### EXERCISE REQUIREMENTS
[1] Copy out the part of the post about the first trimester starting with "The first trimester" and going on through "at ten weeks.".
[2] Turn the paragraph of the first-trimester post that opens "I don't particularly enjoy being pregnant" into a short list that keeps its main facts.

### EXTRACT TO READ
========

Saturday, March 19, 2011

The One Trimester

I don't particularly enjoy being pregnant. Overall, the experience is a phenomenal one studded with countless awesome moments, but on a daily basis it's a drag. Clumsiness becomes a real threat. Clothing is particularly ill-fitting, uncomfortable, hard to find, and expensive. The ability to multitask might as well be a superpower. Less energy. No whiskey. Moodiness. Unpredictable appetite. No whiskey.

The first trimester is especially rough in its own special ways. I'm not fond of morning sickness, but even worse than relentless nausea is the encouraged fear of early miscarriage and resulting pressure to remain tentative and secretive about one's pregnancy for the first thirteen weeks. Besides being contrary to all joyous instincts, this strategy requires months of white lies and the avoidance of potential support during a particularly physically and emotionally vulnerable time.

I am a tall, skinny person and my body did nothing to conceal my second pregnancy beyond the first eight weeks. People regularly guessed I was four or five months along when I was only two, so I went ahead with an announcement as soon as my doctor confirmed a fetal heartbeat at ten weeks.

When I miscarried a few days into my second trimester, I decided to report the sad news in one big, awful bandage rip of an email rather than suffer the same traumatic conversation over and over again. Also important was my impulse to curate this disclosure instead of abandoning such personal news to gossip and scattershot word of mouth. The correspondences that resulted, like the miscarriage itself, triggered in me wave after wave of sorrow but also delivered an unexpected catharsis and swell of new strength.

It's true that early miscarriage is surprisingly common. It's also true that acting on the initial desire to celebrate a wanted pregnancy can undermine the eventual wish to mourn a lost pregnancy in private. If I'd been able to wipe news of my pregnancy from everyone's memory, thus sparing myself any obligation to disclose and discuss my miscarriage, I imagine I would've gone that route in a second. Still, in the same way that I suffer those first trimester white lies, I'm relieved to have shed what would have been a heavy secret and lonesome sadness in favor of the stories and support I've been offered by so many wise, kindhearted people.

========

### GIVEN INFORMATION
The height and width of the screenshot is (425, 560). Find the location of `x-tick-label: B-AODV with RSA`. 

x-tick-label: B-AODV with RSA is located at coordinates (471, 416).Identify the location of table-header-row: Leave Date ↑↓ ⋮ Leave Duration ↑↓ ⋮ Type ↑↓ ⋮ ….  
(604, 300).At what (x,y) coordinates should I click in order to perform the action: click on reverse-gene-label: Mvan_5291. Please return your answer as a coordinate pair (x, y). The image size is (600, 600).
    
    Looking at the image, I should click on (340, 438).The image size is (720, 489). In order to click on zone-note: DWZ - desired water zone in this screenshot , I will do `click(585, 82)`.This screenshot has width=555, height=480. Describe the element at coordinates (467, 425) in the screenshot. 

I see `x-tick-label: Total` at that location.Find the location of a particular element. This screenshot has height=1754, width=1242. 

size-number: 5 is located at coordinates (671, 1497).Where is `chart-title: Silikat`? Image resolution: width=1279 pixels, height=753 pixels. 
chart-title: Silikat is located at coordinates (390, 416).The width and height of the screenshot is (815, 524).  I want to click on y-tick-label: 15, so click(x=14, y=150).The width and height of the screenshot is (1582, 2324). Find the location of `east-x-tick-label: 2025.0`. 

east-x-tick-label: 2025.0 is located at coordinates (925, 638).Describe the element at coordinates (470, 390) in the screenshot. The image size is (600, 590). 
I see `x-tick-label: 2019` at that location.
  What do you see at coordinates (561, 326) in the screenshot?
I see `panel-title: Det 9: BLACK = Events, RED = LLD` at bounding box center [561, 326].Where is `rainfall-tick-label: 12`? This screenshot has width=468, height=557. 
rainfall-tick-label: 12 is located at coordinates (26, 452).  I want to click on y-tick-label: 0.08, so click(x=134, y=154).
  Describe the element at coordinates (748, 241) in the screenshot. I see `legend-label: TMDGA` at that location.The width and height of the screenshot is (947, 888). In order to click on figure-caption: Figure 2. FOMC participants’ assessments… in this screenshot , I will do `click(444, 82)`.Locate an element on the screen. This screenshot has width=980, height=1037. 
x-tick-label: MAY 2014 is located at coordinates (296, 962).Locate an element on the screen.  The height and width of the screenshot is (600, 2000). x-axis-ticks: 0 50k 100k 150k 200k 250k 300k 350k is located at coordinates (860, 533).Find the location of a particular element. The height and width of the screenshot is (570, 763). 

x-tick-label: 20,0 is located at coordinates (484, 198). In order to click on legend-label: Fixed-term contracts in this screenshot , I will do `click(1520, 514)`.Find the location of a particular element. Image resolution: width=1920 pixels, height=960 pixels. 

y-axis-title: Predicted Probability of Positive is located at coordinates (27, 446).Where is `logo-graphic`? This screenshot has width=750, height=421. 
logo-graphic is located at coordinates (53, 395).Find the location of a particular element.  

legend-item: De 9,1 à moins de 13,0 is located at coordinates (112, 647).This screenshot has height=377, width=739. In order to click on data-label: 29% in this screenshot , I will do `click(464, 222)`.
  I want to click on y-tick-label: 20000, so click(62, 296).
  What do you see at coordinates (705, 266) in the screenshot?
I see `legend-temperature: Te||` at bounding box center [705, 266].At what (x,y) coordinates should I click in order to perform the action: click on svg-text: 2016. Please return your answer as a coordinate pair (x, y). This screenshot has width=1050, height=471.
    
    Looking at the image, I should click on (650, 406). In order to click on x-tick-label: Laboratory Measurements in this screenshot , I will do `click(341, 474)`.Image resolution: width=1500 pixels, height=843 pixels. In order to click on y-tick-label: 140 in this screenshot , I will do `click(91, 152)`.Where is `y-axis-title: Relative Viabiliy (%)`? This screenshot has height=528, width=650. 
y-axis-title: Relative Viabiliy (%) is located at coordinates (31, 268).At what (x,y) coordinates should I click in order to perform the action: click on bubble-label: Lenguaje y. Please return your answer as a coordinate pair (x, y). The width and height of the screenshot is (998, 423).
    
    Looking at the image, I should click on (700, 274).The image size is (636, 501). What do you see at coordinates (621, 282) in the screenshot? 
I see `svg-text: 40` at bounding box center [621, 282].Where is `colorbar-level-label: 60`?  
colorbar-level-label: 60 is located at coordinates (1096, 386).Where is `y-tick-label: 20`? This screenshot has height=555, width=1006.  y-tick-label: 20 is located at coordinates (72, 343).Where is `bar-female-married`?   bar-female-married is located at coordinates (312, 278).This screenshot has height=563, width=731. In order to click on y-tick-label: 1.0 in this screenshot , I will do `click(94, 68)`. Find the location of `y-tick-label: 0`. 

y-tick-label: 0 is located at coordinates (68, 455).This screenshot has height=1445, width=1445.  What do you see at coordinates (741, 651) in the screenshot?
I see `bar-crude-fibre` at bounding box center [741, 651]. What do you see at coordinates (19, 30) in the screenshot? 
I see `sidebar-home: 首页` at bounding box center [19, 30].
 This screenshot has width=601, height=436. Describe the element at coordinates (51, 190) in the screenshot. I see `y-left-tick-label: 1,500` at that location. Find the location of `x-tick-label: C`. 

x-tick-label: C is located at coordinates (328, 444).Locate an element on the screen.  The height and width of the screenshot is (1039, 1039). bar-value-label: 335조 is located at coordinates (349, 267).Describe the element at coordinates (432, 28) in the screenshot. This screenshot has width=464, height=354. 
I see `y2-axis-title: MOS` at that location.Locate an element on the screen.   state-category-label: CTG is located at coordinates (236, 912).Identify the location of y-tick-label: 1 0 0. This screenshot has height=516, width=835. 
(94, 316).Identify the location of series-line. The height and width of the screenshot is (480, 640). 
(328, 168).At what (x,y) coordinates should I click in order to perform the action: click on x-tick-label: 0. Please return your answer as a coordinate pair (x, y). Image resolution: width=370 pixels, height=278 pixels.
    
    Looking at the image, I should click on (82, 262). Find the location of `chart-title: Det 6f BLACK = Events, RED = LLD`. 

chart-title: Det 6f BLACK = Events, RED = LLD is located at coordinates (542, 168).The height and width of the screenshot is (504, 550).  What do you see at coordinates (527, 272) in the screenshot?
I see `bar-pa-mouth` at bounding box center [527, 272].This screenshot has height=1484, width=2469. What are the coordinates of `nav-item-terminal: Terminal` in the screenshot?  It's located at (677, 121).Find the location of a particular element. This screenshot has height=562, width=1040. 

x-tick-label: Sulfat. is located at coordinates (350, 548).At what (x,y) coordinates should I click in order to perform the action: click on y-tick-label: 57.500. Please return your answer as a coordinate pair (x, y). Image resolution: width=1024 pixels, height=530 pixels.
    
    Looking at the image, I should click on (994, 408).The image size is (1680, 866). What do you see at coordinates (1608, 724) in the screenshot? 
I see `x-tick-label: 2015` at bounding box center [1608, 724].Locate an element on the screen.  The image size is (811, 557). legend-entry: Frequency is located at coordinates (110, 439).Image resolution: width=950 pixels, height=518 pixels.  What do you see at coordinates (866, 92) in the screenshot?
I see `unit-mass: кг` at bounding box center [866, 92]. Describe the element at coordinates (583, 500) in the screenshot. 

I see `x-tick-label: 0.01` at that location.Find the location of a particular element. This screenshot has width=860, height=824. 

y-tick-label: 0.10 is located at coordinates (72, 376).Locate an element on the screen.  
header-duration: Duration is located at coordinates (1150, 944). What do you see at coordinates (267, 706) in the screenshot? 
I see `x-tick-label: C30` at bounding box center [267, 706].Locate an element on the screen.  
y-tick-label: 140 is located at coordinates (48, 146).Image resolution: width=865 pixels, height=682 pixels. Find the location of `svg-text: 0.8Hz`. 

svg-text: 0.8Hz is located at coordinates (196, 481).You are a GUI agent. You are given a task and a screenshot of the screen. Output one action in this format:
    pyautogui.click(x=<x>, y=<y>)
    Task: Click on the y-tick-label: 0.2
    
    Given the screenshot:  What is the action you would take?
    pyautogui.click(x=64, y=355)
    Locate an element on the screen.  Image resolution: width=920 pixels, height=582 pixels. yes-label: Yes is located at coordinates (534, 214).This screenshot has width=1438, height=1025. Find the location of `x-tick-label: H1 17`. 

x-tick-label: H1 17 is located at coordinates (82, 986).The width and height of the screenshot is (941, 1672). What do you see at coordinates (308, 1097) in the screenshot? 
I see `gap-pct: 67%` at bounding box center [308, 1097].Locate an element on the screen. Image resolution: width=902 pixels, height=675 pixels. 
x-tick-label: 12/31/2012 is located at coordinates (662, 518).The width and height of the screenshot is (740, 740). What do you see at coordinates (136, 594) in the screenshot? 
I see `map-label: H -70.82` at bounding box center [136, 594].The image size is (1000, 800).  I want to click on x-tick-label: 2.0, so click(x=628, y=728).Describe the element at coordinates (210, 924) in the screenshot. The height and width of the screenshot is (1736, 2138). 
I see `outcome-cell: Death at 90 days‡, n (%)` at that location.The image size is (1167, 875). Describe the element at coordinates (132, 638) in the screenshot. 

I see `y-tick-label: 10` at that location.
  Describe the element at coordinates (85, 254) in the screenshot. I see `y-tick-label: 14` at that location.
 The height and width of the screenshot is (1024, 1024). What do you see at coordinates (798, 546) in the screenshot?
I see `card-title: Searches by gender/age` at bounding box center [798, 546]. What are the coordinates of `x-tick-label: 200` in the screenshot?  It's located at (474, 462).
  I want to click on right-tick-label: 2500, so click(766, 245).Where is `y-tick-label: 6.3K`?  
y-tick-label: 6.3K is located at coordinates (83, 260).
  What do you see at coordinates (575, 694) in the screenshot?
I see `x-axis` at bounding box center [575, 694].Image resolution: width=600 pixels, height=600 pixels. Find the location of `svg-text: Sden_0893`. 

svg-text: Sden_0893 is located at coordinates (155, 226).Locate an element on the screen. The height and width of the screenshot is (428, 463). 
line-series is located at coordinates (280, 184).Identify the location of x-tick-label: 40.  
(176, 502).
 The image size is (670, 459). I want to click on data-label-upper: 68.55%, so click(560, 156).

========

### PER-TASK OUTPUTS
[1]
The first trimester is especially rough in its own special ways. I'm not fond of morning sickness, but even worse than relentless nausea is the encouraged fear of early miscarriage and resulting pressure to remain tentative and secretive about one's pregnancy for the first thirteen weeks. Besides being contrary to all joyous instincts, this strategy requires months of white lies and the avoidance of potential support during a particularly physically and emotionally vulnerable time.

I am a tall, skinny person and my body did nothing to conceal my second pregnancy beyond the first eight weeks. People regularly guessed I was four or five months along when I was only two, so I went ahead with an announcement as soon as my doctor confirmed a fetal heartbeat at ten weeks.

[2]
Pregnancy is phenomenal overall, with many awesome moments, but a drag day to day:
- Clumsiness becomes a real threat.
- Clothes are ill-fitting, uncomfortable, hard to find and expensive.
- Multitasking feels like a superpower.
- Energy is lower.
- No whiskey.
- Moodiness.
- Appetite is unpredictable.